> [Prompt] Set the listing down once more, exactly as given.

> [Records for this task]
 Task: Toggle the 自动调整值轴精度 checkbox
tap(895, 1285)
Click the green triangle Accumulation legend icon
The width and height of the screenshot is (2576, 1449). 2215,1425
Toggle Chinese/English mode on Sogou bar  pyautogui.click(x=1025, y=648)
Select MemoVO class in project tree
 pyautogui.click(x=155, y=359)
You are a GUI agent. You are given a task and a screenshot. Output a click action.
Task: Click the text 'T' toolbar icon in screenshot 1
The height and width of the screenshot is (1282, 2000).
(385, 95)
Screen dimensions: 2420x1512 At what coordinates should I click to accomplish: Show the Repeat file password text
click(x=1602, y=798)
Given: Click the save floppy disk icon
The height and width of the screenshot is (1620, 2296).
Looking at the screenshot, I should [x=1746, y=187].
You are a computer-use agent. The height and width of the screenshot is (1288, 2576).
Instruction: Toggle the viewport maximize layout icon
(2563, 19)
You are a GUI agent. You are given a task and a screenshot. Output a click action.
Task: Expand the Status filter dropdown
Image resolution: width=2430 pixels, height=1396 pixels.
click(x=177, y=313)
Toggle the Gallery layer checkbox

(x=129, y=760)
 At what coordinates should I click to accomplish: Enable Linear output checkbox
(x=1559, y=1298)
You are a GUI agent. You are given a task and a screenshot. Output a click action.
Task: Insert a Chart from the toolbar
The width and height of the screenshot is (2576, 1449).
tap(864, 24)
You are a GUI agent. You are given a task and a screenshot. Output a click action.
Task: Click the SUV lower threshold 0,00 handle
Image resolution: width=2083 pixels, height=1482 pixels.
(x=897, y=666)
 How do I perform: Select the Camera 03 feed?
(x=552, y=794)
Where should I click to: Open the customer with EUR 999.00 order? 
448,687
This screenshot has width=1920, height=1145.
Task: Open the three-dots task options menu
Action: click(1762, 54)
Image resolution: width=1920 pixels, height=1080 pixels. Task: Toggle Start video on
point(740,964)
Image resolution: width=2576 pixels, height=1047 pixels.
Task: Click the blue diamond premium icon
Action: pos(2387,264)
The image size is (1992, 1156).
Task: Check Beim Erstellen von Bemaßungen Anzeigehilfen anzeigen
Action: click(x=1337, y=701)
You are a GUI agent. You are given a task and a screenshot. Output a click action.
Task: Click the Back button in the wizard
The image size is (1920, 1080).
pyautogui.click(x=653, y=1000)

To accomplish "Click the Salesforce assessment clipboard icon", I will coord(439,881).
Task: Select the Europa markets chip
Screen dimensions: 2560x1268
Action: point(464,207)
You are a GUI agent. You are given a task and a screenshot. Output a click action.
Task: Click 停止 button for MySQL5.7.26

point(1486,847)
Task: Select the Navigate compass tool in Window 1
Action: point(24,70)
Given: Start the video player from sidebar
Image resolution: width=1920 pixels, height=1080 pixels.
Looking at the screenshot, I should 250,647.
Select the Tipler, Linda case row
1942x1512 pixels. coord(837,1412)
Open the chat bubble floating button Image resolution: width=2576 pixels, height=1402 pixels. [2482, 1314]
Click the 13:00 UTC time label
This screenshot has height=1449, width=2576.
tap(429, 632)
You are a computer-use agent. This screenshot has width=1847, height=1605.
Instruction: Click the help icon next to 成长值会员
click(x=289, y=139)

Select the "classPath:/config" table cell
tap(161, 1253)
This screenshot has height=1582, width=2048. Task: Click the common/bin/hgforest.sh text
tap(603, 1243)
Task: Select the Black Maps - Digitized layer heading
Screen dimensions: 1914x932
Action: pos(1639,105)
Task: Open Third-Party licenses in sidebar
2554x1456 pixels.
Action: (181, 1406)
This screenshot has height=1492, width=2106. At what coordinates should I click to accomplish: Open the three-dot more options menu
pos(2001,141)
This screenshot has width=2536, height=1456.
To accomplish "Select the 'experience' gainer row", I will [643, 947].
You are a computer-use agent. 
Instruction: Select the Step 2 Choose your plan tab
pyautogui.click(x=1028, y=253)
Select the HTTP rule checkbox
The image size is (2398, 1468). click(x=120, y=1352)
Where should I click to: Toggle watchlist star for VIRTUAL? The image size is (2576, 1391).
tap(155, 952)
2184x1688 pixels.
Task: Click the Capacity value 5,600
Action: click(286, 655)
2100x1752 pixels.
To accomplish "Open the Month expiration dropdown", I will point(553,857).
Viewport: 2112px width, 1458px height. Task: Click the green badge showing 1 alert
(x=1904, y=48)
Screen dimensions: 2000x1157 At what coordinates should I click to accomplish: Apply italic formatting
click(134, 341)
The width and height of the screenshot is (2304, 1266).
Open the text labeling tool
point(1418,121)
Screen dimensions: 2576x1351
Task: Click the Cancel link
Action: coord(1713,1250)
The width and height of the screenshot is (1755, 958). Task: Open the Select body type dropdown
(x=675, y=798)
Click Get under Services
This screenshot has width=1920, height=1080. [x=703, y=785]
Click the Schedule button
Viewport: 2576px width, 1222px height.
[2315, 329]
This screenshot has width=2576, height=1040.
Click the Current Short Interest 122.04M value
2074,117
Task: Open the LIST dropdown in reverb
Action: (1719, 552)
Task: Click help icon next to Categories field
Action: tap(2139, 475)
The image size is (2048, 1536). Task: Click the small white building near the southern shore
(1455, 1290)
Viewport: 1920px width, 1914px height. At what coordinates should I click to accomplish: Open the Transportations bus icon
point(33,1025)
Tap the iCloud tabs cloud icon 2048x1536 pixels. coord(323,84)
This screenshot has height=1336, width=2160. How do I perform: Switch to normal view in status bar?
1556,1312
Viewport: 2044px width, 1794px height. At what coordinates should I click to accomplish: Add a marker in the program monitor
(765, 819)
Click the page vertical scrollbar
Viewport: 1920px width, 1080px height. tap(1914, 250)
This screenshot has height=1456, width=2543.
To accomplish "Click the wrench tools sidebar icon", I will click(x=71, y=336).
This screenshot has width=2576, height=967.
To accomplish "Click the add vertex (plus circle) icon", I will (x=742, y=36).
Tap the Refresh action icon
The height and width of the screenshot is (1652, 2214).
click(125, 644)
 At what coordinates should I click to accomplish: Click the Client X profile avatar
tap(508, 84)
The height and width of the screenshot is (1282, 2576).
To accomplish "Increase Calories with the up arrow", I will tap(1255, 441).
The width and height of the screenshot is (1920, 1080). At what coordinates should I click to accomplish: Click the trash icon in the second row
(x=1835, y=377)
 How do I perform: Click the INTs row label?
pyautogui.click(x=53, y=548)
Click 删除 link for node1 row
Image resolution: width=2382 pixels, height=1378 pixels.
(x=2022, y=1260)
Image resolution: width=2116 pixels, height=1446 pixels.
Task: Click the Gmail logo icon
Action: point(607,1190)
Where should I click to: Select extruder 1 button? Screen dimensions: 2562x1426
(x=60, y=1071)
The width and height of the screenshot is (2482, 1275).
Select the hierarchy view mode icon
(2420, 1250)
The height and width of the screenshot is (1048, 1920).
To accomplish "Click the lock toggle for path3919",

> [Output for this task]
 Task: Toggle the 自动调整值轴精度 checkbox
tap(895, 1285)
Click the green triangle Accumulation legend icon
The width and height of the screenshot is (2576, 1449). 2215,1425
Toggle Chinese/English mode on Sogou bar  pyautogui.click(x=1025, y=648)
Select MemoVO class in project tree
 pyautogui.click(x=155, y=359)
You are a GUI agent. You are given a task and a screenshot. Output a click action.
Task: Click the text 'T' toolbar icon in screenshot 1
The height and width of the screenshot is (1282, 2000).
(385, 95)
Screen dimensions: 2420x1512 At what coordinates should I click to accomplish: Show the Repeat file password text
click(x=1602, y=798)
Given: Click the save floppy disk icon
The height and width of the screenshot is (1620, 2296).
Looking at the screenshot, I should [x=1746, y=187].
You are a computer-use agent. The height and width of the screenshot is (1288, 2576).
Instruction: Toggle the viewport maximize layout icon
(2563, 19)
You are a GUI agent. You are given a task and a screenshot. Output a click action.
Task: Expand the Status filter dropdown
Image resolution: width=2430 pixels, height=1396 pixels.
click(x=177, y=313)
Toggle the Gallery layer checkbox

(x=129, y=760)
 At what coordinates should I click to accomplish: Enable Linear output checkbox
(x=1559, y=1298)
You are a GUI agent. You are given a task and a screenshot. Output a click action.
Task: Insert a Chart from the toolbar
The width and height of the screenshot is (2576, 1449).
tap(864, 24)
You are a GUI agent. You are given a task and a screenshot. Output a click action.
Task: Click the SUV lower threshold 0,00 handle
Image resolution: width=2083 pixels, height=1482 pixels.
(x=897, y=666)
 How do I perform: Select the Camera 03 feed?
(x=552, y=794)
Where should I click to: Open the customer with EUR 999.00 order? 
448,687
This screenshot has width=1920, height=1145.
Task: Open the three-dots task options menu
Action: click(1762, 54)
Image resolution: width=1920 pixels, height=1080 pixels. Task: Toggle Start video on
point(740,964)
Image resolution: width=2576 pixels, height=1047 pixels.
Task: Click the blue diamond premium icon
Action: pos(2387,264)
The image size is (1992, 1156).
Task: Check Beim Erstellen von Bemaßungen Anzeigehilfen anzeigen
Action: click(x=1337, y=701)
You are a GUI agent. You are given a task and a screenshot. Output a click action.
Task: Click the Back button in the wizard
The image size is (1920, 1080).
pyautogui.click(x=653, y=1000)

To accomplish "Click the Salesforce assessment clipboard icon", I will coord(439,881).
Task: Select the Europa markets chip
Screen dimensions: 2560x1268
Action: point(464,207)
You are a GUI agent. You are given a task and a screenshot. Output a click action.
Task: Click 停止 button for MySQL5.7.26

point(1486,847)
Task: Select the Navigate compass tool in Window 1
Action: point(24,70)
Given: Start the video player from sidebar
Image resolution: width=1920 pixels, height=1080 pixels.
Looking at the screenshot, I should 250,647.
Select the Tipler, Linda case row
1942x1512 pixels. coord(837,1412)
Open the chat bubble floating button Image resolution: width=2576 pixels, height=1402 pixels. [2482, 1314]
Click the 13:00 UTC time label
This screenshot has height=1449, width=2576.
tap(429, 632)
You are a computer-use agent. This screenshot has width=1847, height=1605.
Instruction: Click the help icon next to 成长值会员
click(x=289, y=139)

Select the "classPath:/config" table cell
tap(161, 1253)
This screenshot has height=1582, width=2048. Task: Click the common/bin/hgforest.sh text
tap(603, 1243)
Task: Select the Black Maps - Digitized layer heading
Screen dimensions: 1914x932
Action: pos(1639,105)
Task: Open Third-Party licenses in sidebar
2554x1456 pixels.
Action: (181, 1406)
This screenshot has height=1492, width=2106. At what coordinates should I click to accomplish: Open the three-dot more options menu
pos(2001,141)
This screenshot has width=2536, height=1456.
To accomplish "Select the 'experience' gainer row", I will [643, 947].
You are a computer-use agent. 
Instruction: Select the Step 2 Choose your plan tab
pyautogui.click(x=1028, y=253)
Select the HTTP rule checkbox
The image size is (2398, 1468). click(x=120, y=1352)
Where should I click to: Toggle watchlist star for VIRTUAL? The image size is (2576, 1391).
tap(155, 952)
2184x1688 pixels.
Task: Click the Capacity value 5,600
Action: click(286, 655)
2100x1752 pixels.
To accomplish "Open the Month expiration dropdown", I will point(553,857).
Viewport: 2112px width, 1458px height. Task: Click the green badge showing 1 alert
(x=1904, y=48)
Screen dimensions: 2000x1157 At what coordinates should I click to accomplish: Apply italic formatting
click(134, 341)
The width and height of the screenshot is (2304, 1266).
Open the text labeling tool
point(1418,121)
Screen dimensions: 2576x1351
Task: Click the Cancel link
Action: coord(1713,1250)
The width and height of the screenshot is (1755, 958). Task: Open the Select body type dropdown
(x=675, y=798)
Click Get under Services
This screenshot has width=1920, height=1080. [x=703, y=785]
Click the Schedule button
Viewport: 2576px width, 1222px height.
[2315, 329]
This screenshot has width=2576, height=1040.
Click the Current Short Interest 122.04M value
2074,117
Task: Open the LIST dropdown in reverb
Action: (1719, 552)
Task: Click help icon next to Categories field
Action: tap(2139, 475)
The image size is (2048, 1536). Task: Click the small white building near the southern shore
(1455, 1290)
Viewport: 1920px width, 1914px height. At what coordinates should I click to accomplish: Open the Transportations bus icon
point(33,1025)
Tap the iCloud tabs cloud icon 2048x1536 pixels. coord(323,84)
This screenshot has height=1336, width=2160. How do I perform: Switch to normal view in status bar?
1556,1312
Viewport: 2044px width, 1794px height. At what coordinates should I click to accomplish: Add a marker in the program monitor
(765, 819)
Click the page vertical scrollbar
Viewport: 1920px width, 1080px height. tap(1914, 250)
This screenshot has height=1456, width=2543.
To accomplish "Click the wrench tools sidebar icon", I will click(x=71, y=336).
This screenshot has width=2576, height=967.
To accomplish "Click the add vertex (plus circle) icon", I will (x=742, y=36).
Tap the Refresh action icon
The height and width of the screenshot is (1652, 2214).
click(125, 644)
 At what coordinates should I click to accomplish: Click the Client X profile avatar
tap(508, 84)
The height and width of the screenshot is (1282, 2576).
To accomplish "Increase Calories with the up arrow", I will tap(1255, 441).
The width and height of the screenshot is (1920, 1080). At what coordinates should I click to accomplish: Click the trash icon in the second row
(x=1835, y=377)
 How do I perform: Click the INTs row label?
pyautogui.click(x=53, y=548)
Click 删除 link for node1 row
Image resolution: width=2382 pixels, height=1378 pixels.
(x=2022, y=1260)
Image resolution: width=2116 pixels, height=1446 pixels.
Task: Click the Gmail logo icon
Action: point(607,1190)
Where should I click to: Select extruder 1 button? Screen dimensions: 2562x1426
(x=60, y=1071)
The width and height of the screenshot is (2482, 1275).
Select the hierarchy view mode icon
(2420, 1250)
The height and width of the screenshot is (1048, 1920).
To accomplish "Click the lock toggle for path3919",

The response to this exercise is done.